Equalize is probably only the first major case to emerge, while others in Italy, Europe and elsewhere continue to operate in the shadows. They are the collateral and local symptoms of the wave of fascist techno-solutionism that gives the coup de grace to the now unreformable Western democracies as Emanuele Braga argues in a recent article in Effimera in which among other things he denounces the (stupid) bad faith of politicians and intellectuals of the late left. In this regard, to conclude, I was struck by the recent interview of David Colon, to the Manifesto with the significant title “The new frontier of the techno-oligarchs.” From the height of his chair at Science Po in Paris, Colon states that “tech billionaires intend to dethrone politics in favor of technology, artificial intelligence, in other words the tools that have made their fortunes.” Babbling, on the very day of Trump's election, about the “good” Western democracies to be saved because they are being seriously endangered by the “bad” autocracies of the rest of the world, the good “leftist” prof. does not even realize the nonsense of his claims. No technology has taken or will take the place of politics while Elon Musk & Co. are already the new political leaders of 21st century capitalism...

Post-scriptum
As we know, platform capitalism bases its profitability in the transformation of data from use value to exchange value (the so-called network value). The Equalize case is no exception. The democratic issue has relatively little to do with it. It is capitalism, my dear! The sale of data manipulated, managed, selected and profiled by the Beyond platform is in fact the main business of the operation. From what could be read from telephone intercepts published in some newspapers, a simple and single request for information (requiring no special ad hoc investigation) had an average cost of about 200 euros. The cost of retrieving such information was more or less 60 euros, with a certainly significant profit margin. The fact to remember is that this information is gathered from the profiling of the acts of daily life of each of us, bar none.
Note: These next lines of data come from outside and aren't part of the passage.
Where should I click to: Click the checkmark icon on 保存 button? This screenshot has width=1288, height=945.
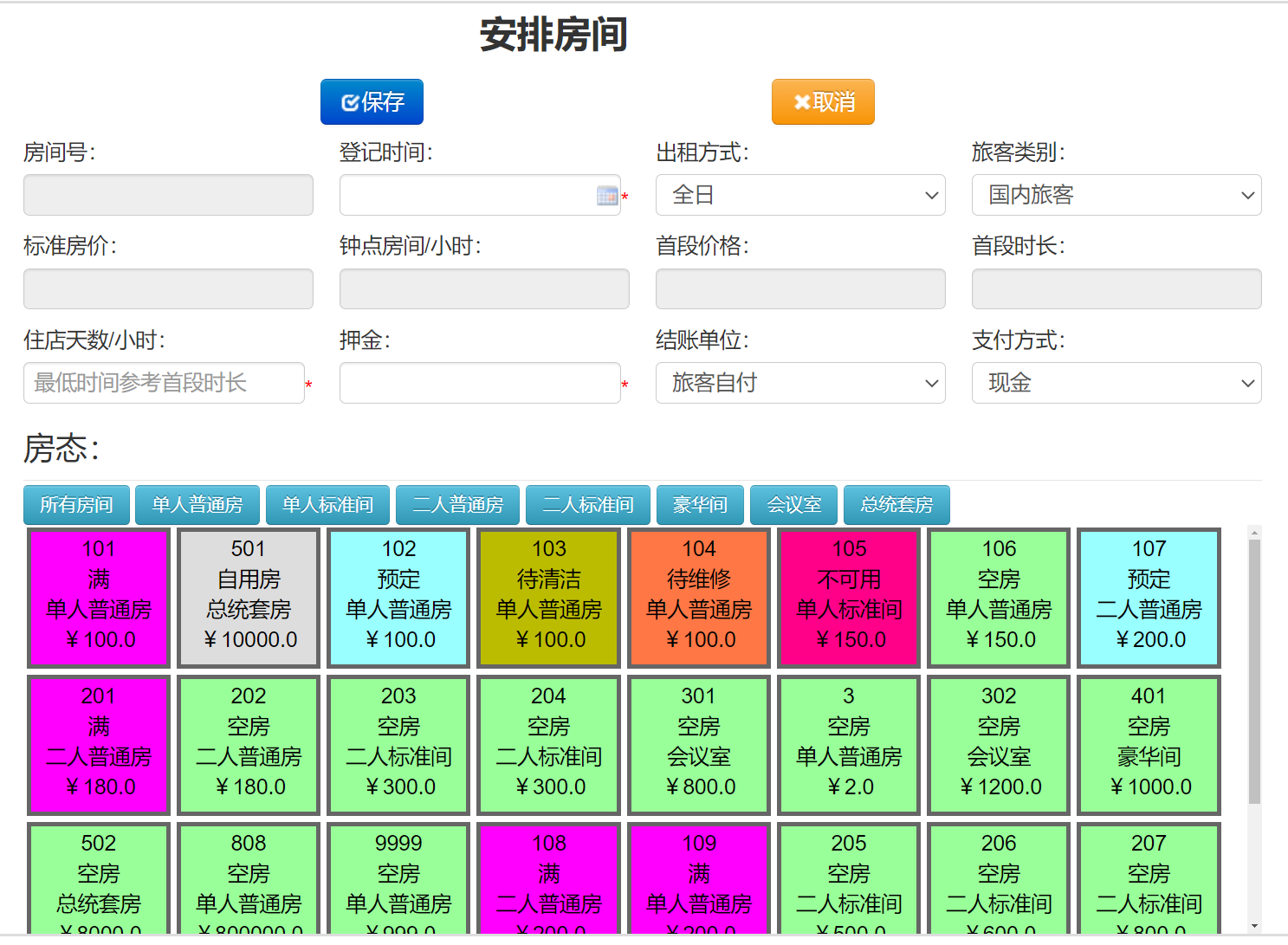click(x=349, y=101)
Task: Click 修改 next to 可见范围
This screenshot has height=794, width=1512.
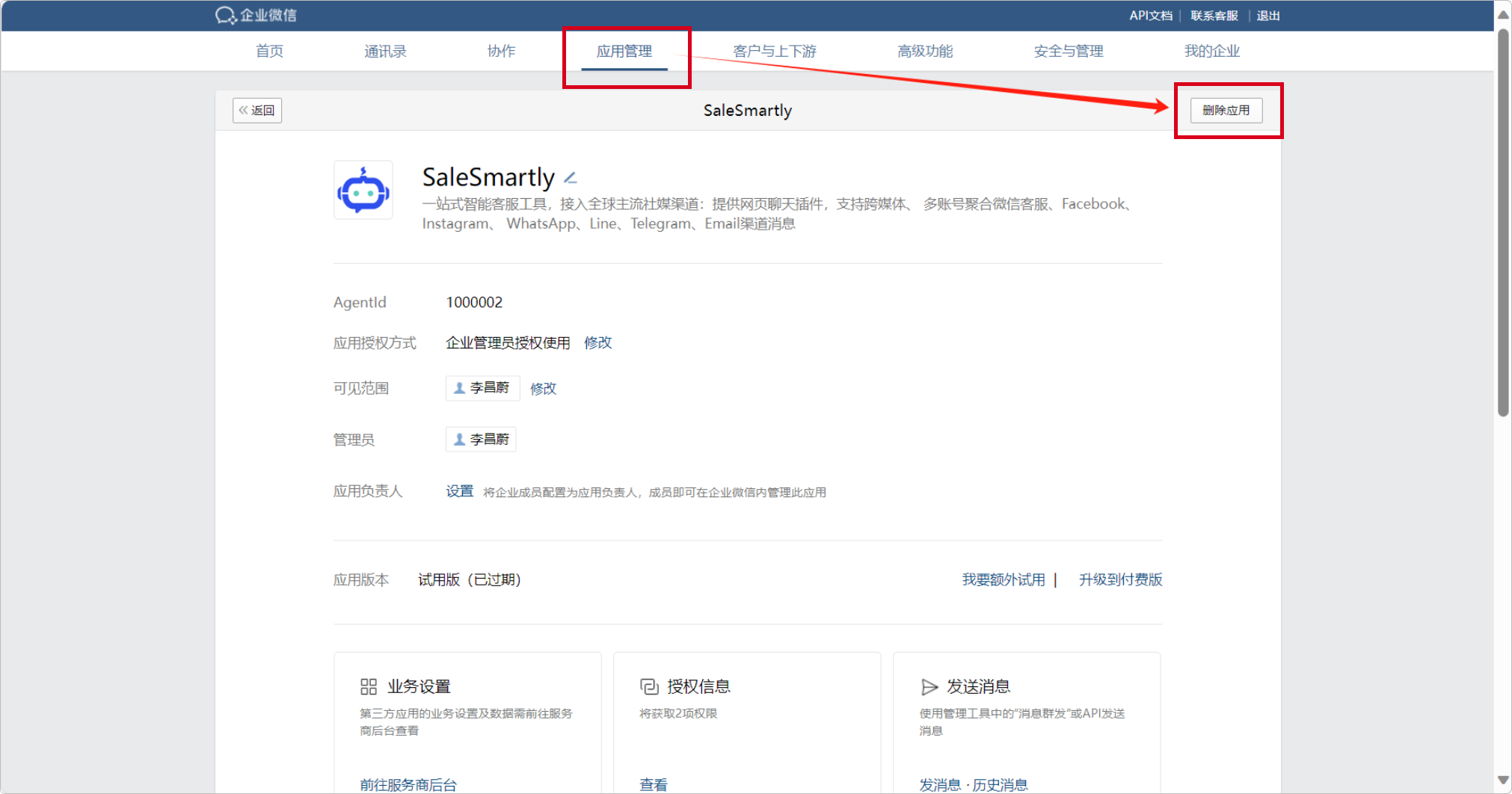Action: 543,389
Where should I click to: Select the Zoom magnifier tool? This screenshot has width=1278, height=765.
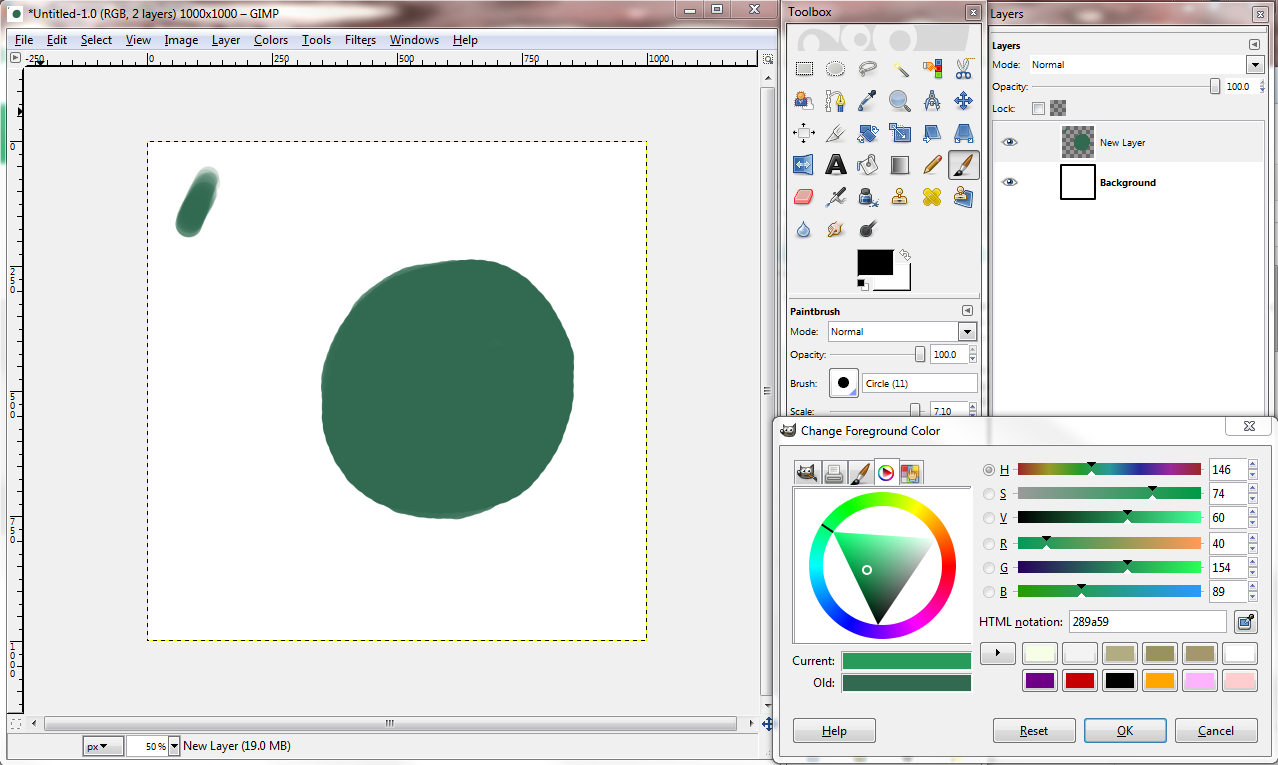tap(900, 101)
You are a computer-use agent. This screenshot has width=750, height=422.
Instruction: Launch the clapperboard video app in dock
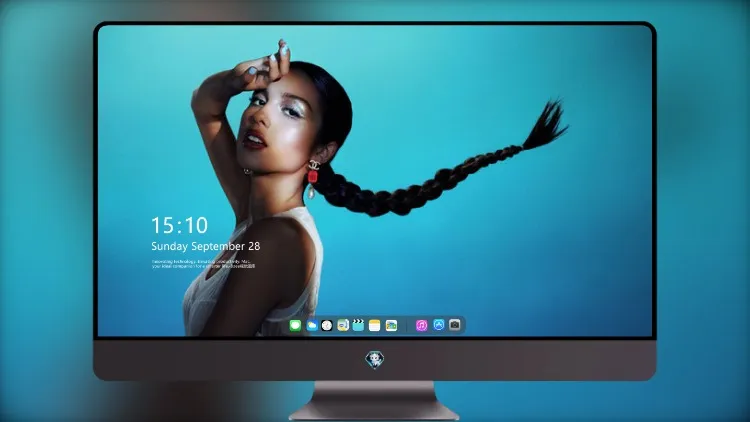click(x=358, y=326)
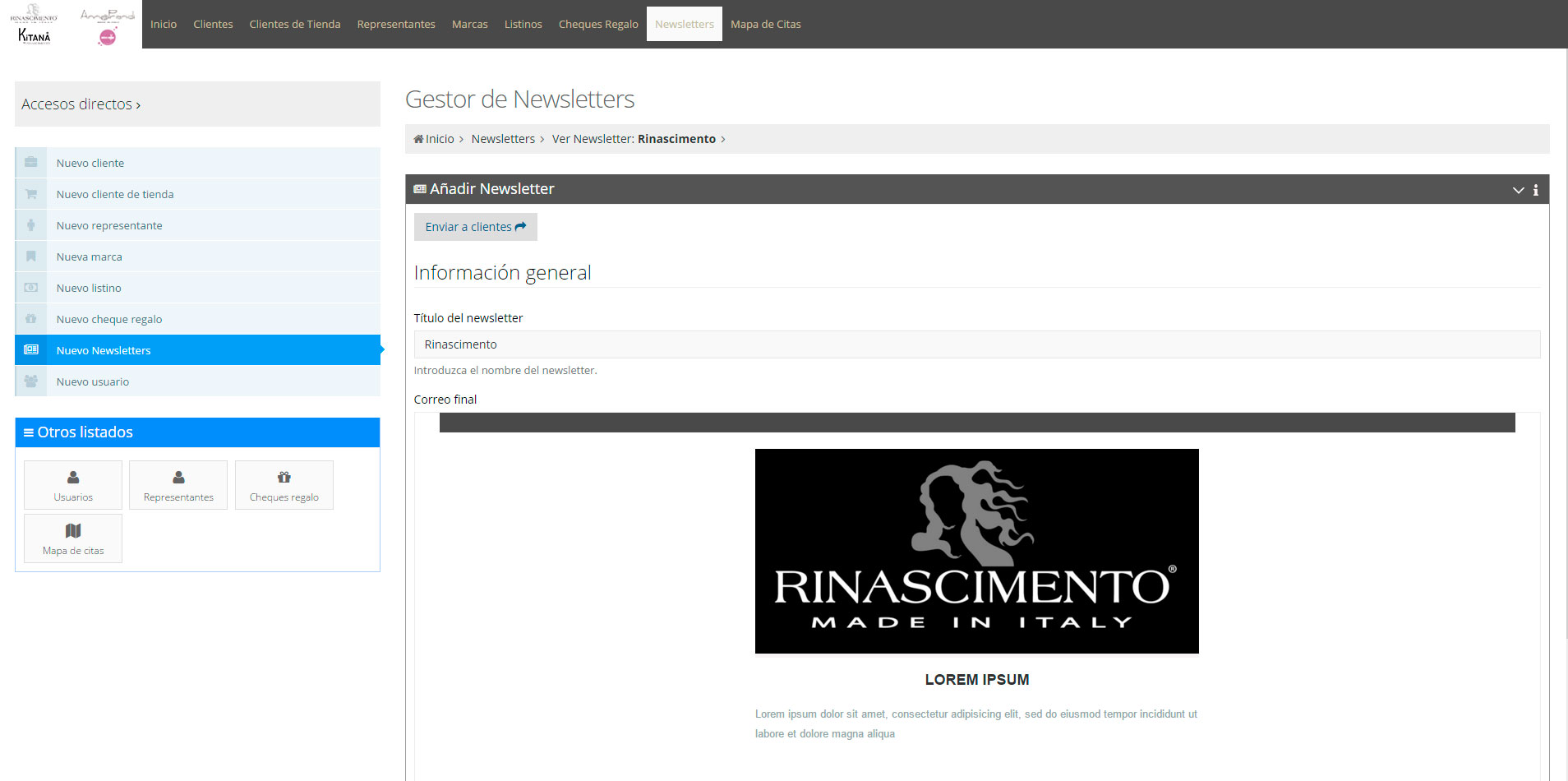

In fact, recent algorithmic and cloud computing technologies make it possible to catalogue, select, manipulate, and classify the raw data that comes from the use of apps on cell phones, tablets, and computers into readable and saleable data, depending on the needs of the customer and the business. Not surprisingly, this is referred to as business intelligence. What is relatively new (at least for Italy) is the particularity of the data processed by the Equalize/Beyond platform: it is, in fact, extremely sensitive data that have to do with the issue of privacy and security, thus data with very high added value. We are no longer only faced with life being directly put to value and the becoming annuity of profit, but with the “political” becoming of profit, with all the implications that this entails (Andrea Fumagalli)

NOTES
[1] Zuboff, Shoshana. The Age of Surveillance capitalism. PublicAffairs, 2019.
[2] Griziotti, Giorgio. Cronache del Boomernauta (Chronicles of the Boomernaut) Mimesis Editions, 2023 (to be published in English in 2025)
[3] The complex and extensive interagency information system, which is divided into 13 main application areas into which all kinds of information flows from complaints and investigations, from weapons management to foreigner control, from police intelligence to tender monitoring.